Written exercise: Reproduce the listing below verbatim, from its opening line through the line containing "[x=1333, y=850]", including that line, and stop there.

Supplied information:
-- Begin --
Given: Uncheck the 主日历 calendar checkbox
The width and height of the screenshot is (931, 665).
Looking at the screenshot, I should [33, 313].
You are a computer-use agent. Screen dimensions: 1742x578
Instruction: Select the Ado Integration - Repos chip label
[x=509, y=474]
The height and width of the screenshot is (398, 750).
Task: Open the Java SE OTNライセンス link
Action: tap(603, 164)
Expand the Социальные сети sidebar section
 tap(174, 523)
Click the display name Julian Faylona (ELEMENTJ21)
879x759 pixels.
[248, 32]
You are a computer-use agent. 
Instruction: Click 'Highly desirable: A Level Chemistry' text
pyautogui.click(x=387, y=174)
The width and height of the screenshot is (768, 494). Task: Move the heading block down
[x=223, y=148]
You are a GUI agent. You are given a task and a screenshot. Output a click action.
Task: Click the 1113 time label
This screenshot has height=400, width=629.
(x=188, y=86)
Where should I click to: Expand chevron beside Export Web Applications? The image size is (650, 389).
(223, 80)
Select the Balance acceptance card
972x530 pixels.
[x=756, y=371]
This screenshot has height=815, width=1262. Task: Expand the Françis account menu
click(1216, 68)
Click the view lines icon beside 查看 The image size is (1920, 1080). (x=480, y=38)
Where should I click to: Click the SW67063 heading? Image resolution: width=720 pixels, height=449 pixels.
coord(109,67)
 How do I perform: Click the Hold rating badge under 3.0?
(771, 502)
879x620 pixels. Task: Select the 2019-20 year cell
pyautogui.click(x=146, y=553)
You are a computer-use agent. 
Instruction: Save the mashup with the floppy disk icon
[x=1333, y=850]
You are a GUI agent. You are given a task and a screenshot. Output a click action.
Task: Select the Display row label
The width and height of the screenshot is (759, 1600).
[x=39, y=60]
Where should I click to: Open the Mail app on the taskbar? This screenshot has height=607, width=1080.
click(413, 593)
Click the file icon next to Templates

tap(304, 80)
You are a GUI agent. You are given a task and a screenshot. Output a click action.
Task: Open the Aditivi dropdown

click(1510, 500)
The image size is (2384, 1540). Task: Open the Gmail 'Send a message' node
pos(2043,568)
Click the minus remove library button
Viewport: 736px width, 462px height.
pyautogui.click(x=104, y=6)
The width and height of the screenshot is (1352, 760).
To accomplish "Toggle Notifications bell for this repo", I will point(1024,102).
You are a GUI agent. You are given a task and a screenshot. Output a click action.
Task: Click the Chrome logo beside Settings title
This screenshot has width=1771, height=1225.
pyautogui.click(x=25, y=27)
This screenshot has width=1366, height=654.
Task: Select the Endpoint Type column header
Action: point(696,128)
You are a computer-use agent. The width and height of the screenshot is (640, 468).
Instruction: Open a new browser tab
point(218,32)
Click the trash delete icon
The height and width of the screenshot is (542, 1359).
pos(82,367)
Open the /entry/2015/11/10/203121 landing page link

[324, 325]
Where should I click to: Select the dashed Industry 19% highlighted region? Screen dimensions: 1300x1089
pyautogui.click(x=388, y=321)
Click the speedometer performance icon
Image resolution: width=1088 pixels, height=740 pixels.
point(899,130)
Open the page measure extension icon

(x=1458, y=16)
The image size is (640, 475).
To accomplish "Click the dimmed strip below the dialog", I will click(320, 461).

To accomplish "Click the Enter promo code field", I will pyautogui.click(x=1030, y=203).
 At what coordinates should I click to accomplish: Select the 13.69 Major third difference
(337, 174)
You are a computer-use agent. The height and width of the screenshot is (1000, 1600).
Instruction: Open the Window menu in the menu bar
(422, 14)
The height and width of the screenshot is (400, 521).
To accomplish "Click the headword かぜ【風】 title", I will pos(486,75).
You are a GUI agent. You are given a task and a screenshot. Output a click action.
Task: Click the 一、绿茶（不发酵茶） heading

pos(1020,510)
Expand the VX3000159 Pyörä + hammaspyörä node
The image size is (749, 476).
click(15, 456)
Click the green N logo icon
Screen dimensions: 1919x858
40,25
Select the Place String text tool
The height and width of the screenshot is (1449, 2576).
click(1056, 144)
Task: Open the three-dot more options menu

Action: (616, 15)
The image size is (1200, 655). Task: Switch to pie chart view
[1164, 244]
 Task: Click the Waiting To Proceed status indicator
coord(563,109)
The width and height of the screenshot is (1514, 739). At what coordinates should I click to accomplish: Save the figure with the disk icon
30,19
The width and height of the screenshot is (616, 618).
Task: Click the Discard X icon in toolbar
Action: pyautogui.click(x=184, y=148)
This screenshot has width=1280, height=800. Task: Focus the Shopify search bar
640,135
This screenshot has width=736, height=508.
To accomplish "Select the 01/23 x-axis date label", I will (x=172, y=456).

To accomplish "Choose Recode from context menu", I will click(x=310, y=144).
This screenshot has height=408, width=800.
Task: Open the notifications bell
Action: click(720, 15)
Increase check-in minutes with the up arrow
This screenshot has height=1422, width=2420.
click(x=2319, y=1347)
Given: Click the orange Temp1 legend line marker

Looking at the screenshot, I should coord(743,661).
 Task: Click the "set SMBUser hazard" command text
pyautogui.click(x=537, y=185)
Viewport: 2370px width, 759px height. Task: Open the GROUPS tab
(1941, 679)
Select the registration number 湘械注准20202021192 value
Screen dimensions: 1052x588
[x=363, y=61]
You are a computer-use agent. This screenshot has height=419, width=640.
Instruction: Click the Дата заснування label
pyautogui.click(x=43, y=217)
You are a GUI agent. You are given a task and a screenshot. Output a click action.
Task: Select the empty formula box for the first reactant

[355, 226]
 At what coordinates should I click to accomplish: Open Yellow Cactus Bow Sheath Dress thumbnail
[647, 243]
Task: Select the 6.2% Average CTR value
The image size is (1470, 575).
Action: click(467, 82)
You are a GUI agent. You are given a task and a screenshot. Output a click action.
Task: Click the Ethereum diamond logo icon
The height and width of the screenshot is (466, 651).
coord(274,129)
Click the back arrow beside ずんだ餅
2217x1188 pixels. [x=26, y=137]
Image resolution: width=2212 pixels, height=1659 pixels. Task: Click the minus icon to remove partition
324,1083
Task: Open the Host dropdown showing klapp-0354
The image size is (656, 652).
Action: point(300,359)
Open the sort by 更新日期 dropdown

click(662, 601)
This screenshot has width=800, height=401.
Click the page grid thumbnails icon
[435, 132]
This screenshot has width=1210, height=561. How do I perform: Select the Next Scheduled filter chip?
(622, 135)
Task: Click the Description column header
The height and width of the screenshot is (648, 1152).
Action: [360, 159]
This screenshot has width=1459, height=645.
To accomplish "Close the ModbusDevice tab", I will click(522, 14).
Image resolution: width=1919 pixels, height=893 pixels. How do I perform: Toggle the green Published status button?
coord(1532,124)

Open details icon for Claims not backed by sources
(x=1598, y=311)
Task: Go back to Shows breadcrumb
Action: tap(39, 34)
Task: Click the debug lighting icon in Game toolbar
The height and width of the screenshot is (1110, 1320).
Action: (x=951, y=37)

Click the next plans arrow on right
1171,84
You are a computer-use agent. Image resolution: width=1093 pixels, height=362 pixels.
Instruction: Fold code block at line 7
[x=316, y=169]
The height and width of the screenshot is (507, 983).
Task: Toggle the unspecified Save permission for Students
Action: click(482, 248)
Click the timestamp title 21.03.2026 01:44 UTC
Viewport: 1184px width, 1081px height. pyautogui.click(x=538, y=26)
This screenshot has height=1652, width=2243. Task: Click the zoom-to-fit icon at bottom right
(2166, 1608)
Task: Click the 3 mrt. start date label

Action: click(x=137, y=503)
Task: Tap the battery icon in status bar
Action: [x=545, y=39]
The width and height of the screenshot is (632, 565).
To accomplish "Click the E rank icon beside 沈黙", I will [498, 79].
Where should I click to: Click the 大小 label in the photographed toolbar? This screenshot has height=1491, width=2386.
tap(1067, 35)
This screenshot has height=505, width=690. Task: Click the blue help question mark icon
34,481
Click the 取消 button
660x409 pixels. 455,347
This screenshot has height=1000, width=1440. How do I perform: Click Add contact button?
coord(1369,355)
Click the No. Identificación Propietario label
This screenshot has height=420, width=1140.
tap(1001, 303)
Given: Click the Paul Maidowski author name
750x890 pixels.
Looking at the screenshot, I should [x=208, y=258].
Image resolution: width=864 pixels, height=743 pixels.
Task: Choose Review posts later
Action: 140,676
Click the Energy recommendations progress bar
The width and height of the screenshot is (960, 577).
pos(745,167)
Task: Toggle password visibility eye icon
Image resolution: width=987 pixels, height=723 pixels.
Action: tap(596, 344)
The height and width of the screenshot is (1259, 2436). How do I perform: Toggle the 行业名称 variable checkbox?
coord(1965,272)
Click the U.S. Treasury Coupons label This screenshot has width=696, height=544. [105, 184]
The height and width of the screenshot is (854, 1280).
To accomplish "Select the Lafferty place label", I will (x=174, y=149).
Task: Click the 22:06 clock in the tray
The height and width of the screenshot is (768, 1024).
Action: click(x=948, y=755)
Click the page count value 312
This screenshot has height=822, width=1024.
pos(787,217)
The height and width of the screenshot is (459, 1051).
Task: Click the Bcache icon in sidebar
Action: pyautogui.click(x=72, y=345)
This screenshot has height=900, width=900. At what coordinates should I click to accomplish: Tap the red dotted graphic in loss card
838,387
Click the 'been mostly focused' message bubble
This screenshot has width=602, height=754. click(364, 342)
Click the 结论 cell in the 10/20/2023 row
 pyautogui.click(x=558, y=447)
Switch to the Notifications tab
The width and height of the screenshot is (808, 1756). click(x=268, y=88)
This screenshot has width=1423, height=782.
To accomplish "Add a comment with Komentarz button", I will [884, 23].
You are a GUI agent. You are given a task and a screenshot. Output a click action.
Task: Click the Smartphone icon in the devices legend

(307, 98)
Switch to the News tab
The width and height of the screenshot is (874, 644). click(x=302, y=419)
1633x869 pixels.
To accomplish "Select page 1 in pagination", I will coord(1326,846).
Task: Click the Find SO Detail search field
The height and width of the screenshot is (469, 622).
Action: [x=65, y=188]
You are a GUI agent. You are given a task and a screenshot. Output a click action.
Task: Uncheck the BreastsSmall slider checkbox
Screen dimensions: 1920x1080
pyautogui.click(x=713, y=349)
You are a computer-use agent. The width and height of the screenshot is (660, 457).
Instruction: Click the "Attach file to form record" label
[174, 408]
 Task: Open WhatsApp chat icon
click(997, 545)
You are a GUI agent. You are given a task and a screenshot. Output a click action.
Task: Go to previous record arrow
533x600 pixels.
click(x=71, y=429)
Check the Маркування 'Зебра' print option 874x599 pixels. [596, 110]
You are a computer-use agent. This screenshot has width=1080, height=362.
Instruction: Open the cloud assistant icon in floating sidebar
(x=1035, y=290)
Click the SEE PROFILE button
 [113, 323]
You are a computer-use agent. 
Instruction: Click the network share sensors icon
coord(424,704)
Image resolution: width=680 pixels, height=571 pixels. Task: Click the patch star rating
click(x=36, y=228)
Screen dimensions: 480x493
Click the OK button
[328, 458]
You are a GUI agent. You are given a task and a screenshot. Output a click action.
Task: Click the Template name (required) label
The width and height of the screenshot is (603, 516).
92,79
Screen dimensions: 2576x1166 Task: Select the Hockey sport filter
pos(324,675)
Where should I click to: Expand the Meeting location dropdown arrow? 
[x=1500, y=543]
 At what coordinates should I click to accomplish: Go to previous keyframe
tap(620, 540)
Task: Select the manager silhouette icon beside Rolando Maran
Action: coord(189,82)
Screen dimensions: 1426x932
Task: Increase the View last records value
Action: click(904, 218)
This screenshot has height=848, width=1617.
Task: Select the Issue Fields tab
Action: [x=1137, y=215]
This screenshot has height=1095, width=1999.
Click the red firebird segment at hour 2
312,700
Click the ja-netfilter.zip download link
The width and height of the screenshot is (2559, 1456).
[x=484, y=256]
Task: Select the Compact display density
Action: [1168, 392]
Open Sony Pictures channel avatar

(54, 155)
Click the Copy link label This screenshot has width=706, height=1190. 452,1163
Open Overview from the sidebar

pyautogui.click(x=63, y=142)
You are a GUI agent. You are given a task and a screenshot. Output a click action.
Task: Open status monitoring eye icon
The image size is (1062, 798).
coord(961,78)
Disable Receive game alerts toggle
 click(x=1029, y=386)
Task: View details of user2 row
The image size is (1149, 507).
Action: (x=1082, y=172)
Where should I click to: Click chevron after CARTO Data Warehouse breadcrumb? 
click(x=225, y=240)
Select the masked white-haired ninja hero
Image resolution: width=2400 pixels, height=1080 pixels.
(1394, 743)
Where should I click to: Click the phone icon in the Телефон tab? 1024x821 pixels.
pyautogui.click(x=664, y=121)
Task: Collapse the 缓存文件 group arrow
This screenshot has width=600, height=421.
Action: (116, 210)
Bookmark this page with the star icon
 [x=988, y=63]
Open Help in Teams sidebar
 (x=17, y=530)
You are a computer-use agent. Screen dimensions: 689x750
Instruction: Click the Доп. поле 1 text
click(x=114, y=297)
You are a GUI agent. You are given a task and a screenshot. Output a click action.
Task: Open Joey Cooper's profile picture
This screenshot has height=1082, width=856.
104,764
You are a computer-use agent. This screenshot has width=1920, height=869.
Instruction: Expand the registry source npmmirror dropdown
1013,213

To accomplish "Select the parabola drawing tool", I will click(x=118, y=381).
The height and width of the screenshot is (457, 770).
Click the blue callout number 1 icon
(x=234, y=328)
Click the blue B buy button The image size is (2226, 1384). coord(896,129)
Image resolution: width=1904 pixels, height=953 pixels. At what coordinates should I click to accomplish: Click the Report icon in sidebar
-- End --
Right answer:
Given: Uncheck the 主日历 calendar checkbox
The width and height of the screenshot is (931, 665).
Looking at the screenshot, I should [33, 313].
You are a computer-use agent. Screen dimensions: 1742x578
Instruction: Select the Ado Integration - Repos chip label
[x=509, y=474]
The height and width of the screenshot is (398, 750).
Task: Open the Java SE OTNライセンス link
Action: tap(603, 164)
Expand the Социальные сети sidebar section
 tap(174, 523)
Click the display name Julian Faylona (ELEMENTJ21)
879x759 pixels.
[248, 32]
You are a computer-use agent. 
Instruction: Click 'Highly desirable: A Level Chemistry' text
pyautogui.click(x=387, y=174)
The width and height of the screenshot is (768, 494). Task: Move the heading block down
[x=223, y=148]
You are a GUI agent. You are given a task and a screenshot. Output a click action.
Task: Click the 1113 time label
This screenshot has height=400, width=629.
(x=188, y=86)
Where should I click to: Expand chevron beside Export Web Applications? The image size is (650, 389).
(223, 80)
Select the Balance acceptance card
972x530 pixels.
[x=756, y=371]
This screenshot has height=815, width=1262. Task: Expand the Françis account menu
click(1216, 68)
Click the view lines icon beside 查看 The image size is (1920, 1080). (x=480, y=38)
Where should I click to: Click the SW67063 heading? Image resolution: width=720 pixels, height=449 pixels.
coord(109,67)
 How do I perform: Click the Hold rating badge under 3.0?
(771, 502)
879x620 pixels. Task: Select the 2019-20 year cell
pyautogui.click(x=146, y=553)
You are a computer-use agent. 
Instruction: Save the mashup with the floppy disk icon
[x=1333, y=850]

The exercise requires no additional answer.